The first day passed in silence.
Kira stood alone at the edge of the forest training grounds, watching the sun dip behind the academy's towering walls. The air here felt different—thinner, quieter, as if the world itself was holding its breath.
He hadn't returned to the Crimson Class.
Not yet.
Six days, he thought.
That's all I have.
He raised his hand slightly, space warping around his fingers. The distortion collapsed almost instantly.
"…Still unstable."
Aqua hovered nearby, arms crossed, her expression unusually serious.
"You're rushing," she said. "Even for you."
"I don't have a choice."
Kira exhaled and stepped forward. The ground beneath his feet cracked—not from force, but from pressure. His presence alone bent the surroundings.
If I lose, they die.
If I win… the world changes.
He clenched his fist.
⸻
By the second day, the Sovereignty Class had begun moving.

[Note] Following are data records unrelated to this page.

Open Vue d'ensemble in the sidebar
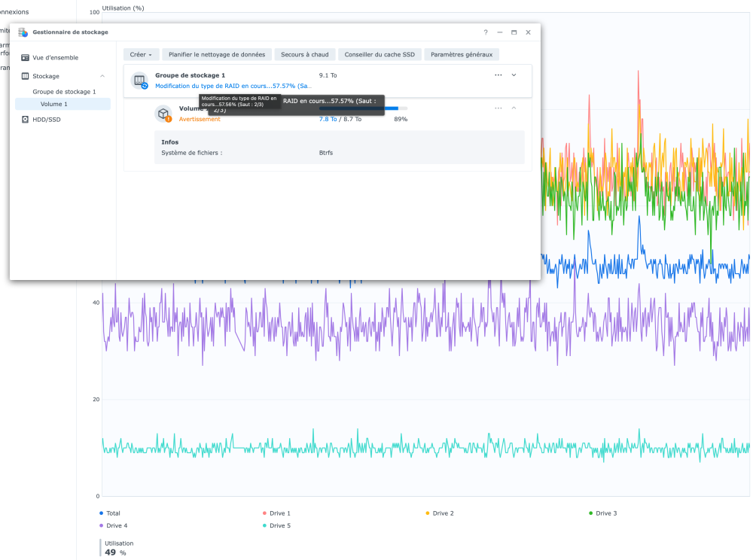 [x=55, y=58]
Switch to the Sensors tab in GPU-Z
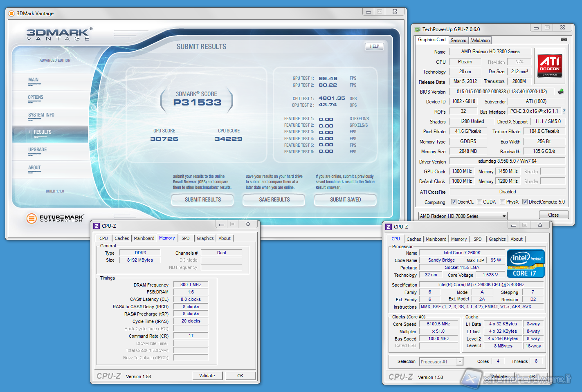Image resolution: width=582 pixels, height=392 pixels. 458,40
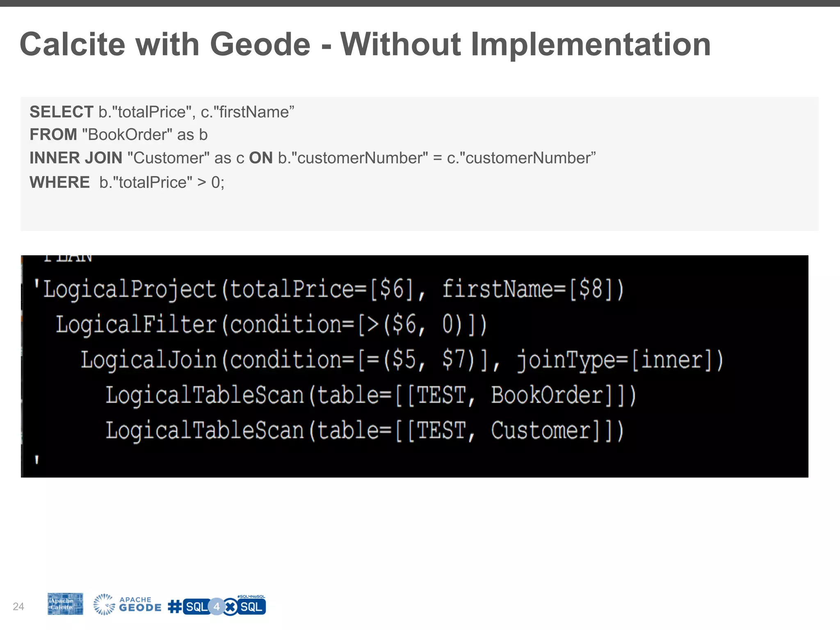Click the circled number 4 badge
This screenshot has width=840, height=630.
click(217, 607)
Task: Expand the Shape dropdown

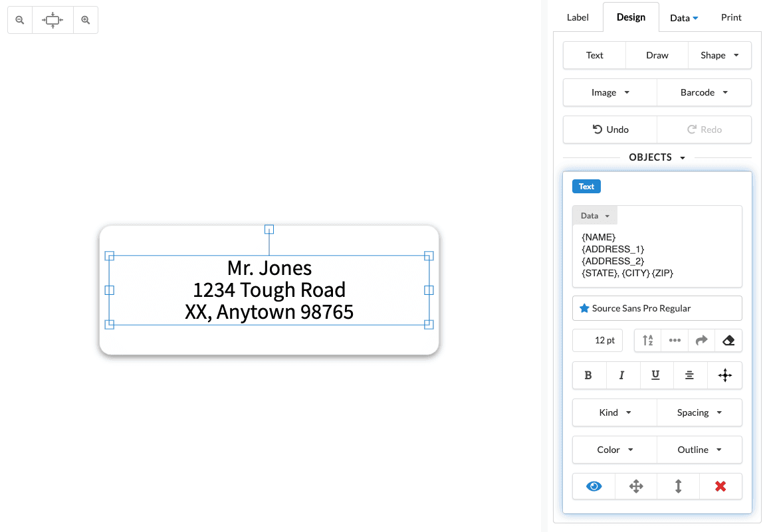Action: point(719,55)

High above the main training zone, a massive barrier shimmered—layers of interlocking magic, time fragments rotating like invisible gears.
Inside it—
Chris stood at the center.
The first thing Chris felt was heat.
Not the comforting warmth of fire—but pressure. Dense. Crushing. Like standing inside a furnace that refused to let him breathe.
He opened his eyes.
The world around him was gone.
No training grounds.
No instructors.
No Sovereignty Class watching from a distance.
Only fire.
An endless, crimson-lit expanse stretched in all directions, the ground beneath his feet cracked and molten, the sky above a burning void.
"…Great," Chris muttered. "Another mental trial."

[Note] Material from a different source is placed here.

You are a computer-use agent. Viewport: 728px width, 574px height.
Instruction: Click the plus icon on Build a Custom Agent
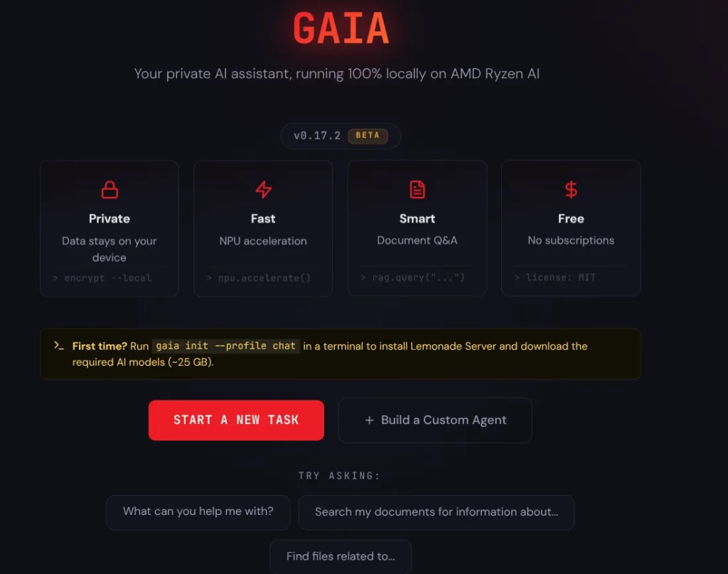coord(369,420)
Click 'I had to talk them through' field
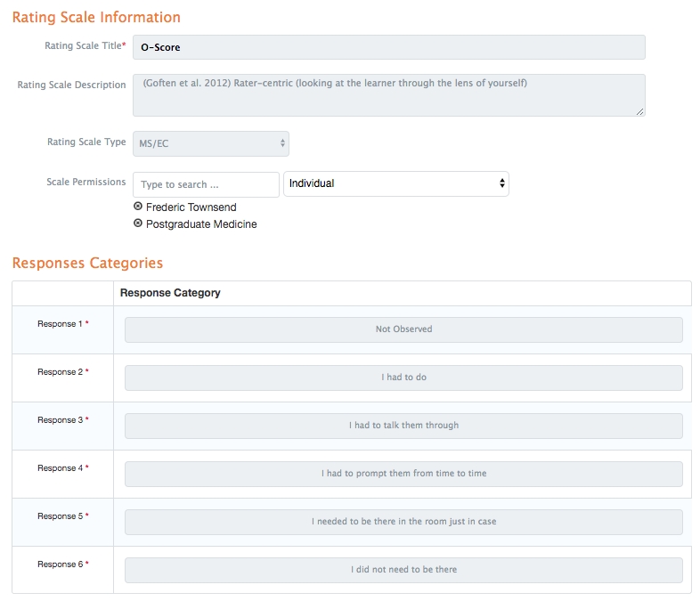 coord(403,426)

A slow clap echoed through the flames.
Clap.
Clap.
Clap.
Chris froze.
From the fire ahead, a figure stepped forward.
Same height.
Same build.
Same face.
But the eyes—
They burned.
Ignis wrapped around the other Chris like a living crown, flames sharp and refined, no wasted motion, no instability.
"About time," the other Chris said, voice calm—too calm.
"I was wondering how long you'd keep running."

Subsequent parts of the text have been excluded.